One option to mitigate this wearing down is hiring a respite carer. These services have a trained professional go to the home of the patient and care for them while their regular caregiver is free to pursue other interests (or just rest at home).
These relief visits are good for everyone involved. The professional carer can help the patient pursue their own interests while staying safe. Meanwhile, you get to recharge your batteries and spend time doing things you otherwise could not.

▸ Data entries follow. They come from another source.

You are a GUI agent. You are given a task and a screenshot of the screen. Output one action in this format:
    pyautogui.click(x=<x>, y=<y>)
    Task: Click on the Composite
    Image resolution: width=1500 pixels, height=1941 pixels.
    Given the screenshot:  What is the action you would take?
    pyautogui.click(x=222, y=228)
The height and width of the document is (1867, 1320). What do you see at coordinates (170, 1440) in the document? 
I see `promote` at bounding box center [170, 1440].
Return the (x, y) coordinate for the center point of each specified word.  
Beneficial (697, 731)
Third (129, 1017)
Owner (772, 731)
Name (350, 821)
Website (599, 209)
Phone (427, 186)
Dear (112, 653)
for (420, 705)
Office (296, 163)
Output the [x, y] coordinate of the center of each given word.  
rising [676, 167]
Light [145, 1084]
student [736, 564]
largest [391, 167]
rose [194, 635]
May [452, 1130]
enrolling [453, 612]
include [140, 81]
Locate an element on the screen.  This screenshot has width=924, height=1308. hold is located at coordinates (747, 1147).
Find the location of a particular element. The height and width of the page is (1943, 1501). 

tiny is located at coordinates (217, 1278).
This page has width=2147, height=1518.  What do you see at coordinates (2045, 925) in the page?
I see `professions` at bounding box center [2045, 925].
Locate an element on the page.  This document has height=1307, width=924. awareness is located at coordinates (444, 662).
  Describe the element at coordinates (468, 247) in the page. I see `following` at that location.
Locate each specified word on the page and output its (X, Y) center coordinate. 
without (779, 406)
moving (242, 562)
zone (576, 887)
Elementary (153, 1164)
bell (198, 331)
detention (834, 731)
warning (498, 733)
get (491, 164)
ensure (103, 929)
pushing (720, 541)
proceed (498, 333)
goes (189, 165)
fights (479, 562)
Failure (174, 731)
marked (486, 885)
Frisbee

Alzheimer’s Caregivers Don’t Have An Easy Job
Alzheimer’s is hard on everyone involved. It is a slow-moving, end-of-life disease that requires a patient receive a lot of attentive care.
If you’re an Alzheimer’s caregiver, be sure to allow yourself the time to work on your own mental health. In the end, it will help both you and the patient, as you’ll be able to pursue caregiving with more energy and patience.